→ Petunjuk: Ketik ulang seluruh teks tentang kajian Tim Puskass mengenai Gajah Palembang tanpa mengubah satu kata atau tanda baca pun.

→ Teks Bacaan:
WIDEAZONE.com, PALEMBANG | Soal ketidaktahuan masyarakat bahwa Palembang Sumatera Selatan [Sumsel] sebagai daerah habitat Gajah membuat Tim Puskass [Pusat Kajian Sejarah Sumatera Selatan] mengkaji tentang Gajah Palembang yang dilakukan di 5 daerah terdampak konflik. Kajian tersebut berlangsung selama 8 hingga 10 Mei 2024.
Tim Puskass terdiri dari Dedi Irwanto, Vebri Al-Lintani, Ali Goik, Kemas Panji, Dudy Oskandar, dan Mang Dayat.
Pada hari pertama, Tim terjun di 5 desa yang sering mengalami dan berdampak konflik dengan Gajah di antaranya Desa Bukit Batu, Simpang Heran, Banyu Biru, Srijaya Baru dan Desa Mulya. Rabu 8 Mei 2024 bertempat di Bukit Batu melakukan berbagai pendekatan persuasif dengan wawancara terhadap penduduk lokal.
Hal itu dilakukan untuk mengidentifikasi keberadaan habitat Gajah yang menjadi akar utama konflik antara manusia dan hewan mamalia darat terbesar di sana.
“Kita merasakan adanya konflik ini, yang utama habitat gajah diusik oleh manusia. Gajah memiliki jelajah edar yang bersifat siklus,” ungkap aktivis penggiat lingkungan, Ali Goik, Jumat 10 Mei 2024.

→ Data yang Diberikan:
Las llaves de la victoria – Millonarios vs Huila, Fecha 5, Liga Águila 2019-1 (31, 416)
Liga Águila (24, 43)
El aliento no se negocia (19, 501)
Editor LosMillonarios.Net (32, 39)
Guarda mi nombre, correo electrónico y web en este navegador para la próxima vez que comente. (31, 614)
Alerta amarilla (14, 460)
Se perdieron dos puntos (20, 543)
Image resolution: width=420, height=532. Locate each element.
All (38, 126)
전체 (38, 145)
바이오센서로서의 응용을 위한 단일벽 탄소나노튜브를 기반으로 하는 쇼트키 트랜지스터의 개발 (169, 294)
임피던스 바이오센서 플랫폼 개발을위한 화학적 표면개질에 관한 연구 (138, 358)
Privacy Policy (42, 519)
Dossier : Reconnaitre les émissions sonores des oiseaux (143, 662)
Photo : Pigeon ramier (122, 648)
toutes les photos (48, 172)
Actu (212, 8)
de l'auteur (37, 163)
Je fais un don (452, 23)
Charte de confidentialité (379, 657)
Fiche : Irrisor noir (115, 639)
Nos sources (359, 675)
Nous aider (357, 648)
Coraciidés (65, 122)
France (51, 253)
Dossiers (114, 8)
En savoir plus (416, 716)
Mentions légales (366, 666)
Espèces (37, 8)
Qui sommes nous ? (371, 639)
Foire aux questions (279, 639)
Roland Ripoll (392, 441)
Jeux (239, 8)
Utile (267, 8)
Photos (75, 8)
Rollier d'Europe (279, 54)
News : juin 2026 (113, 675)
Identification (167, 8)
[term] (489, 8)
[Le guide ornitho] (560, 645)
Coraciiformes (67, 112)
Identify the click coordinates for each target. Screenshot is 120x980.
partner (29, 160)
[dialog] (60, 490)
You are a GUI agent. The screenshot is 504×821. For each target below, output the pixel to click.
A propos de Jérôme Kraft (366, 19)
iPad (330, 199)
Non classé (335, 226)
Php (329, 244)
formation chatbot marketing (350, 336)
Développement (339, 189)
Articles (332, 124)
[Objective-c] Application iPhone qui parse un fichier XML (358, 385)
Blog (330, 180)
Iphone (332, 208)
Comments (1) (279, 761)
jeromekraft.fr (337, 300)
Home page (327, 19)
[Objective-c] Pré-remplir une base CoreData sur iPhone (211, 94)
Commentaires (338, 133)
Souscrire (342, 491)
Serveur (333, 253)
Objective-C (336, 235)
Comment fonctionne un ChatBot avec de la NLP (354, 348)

→ Jawaban Benar:
WIDEAZONE.com, PALEMBANG | Soal ketidaktahuan masyarakat bahwa Palembang Sumatera Selatan [Sumsel] sebagai daerah habitat Gajah membuat Tim Puskass [Pusat Kajian Sejarah Sumatera Selatan] mengkaji tentang Gajah Palembang yang dilakukan di 5 daerah terdampak konflik. Kajian tersebut berlangsung selama 8 hingga 10 Mei 2024.
Tim Puskass terdiri dari Dedi Irwanto, Vebri Al-Lintani, Ali Goik, Kemas Panji, Dudy Oskandar, dan Mang Dayat.
Pada hari pertama, Tim terjun di 5 desa yang sering mengalami dan berdampak konflik dengan Gajah di antaranya Desa Bukit Batu, Simpang Heran, Banyu Biru, Srijaya Baru dan Desa Mulya. Rabu 8 Mei 2024 bertempat di Bukit Batu melakukan berbagai pendekatan persuasif dengan wawancara terhadap penduduk lokal.
Hal itu dilakukan untuk mengidentifikasi keberadaan habitat Gajah yang menjadi akar utama konflik antara manusia dan hewan mamalia darat terbesar di sana.
“Kita merasakan adanya konflik ini, yang utama habitat gajah diusik oleh manusia. Gajah memiliki jelajah edar yang bersifat siklus,” ungkap aktivis penggiat lingkungan, Ali Goik, Jumat 10 Mei 2024.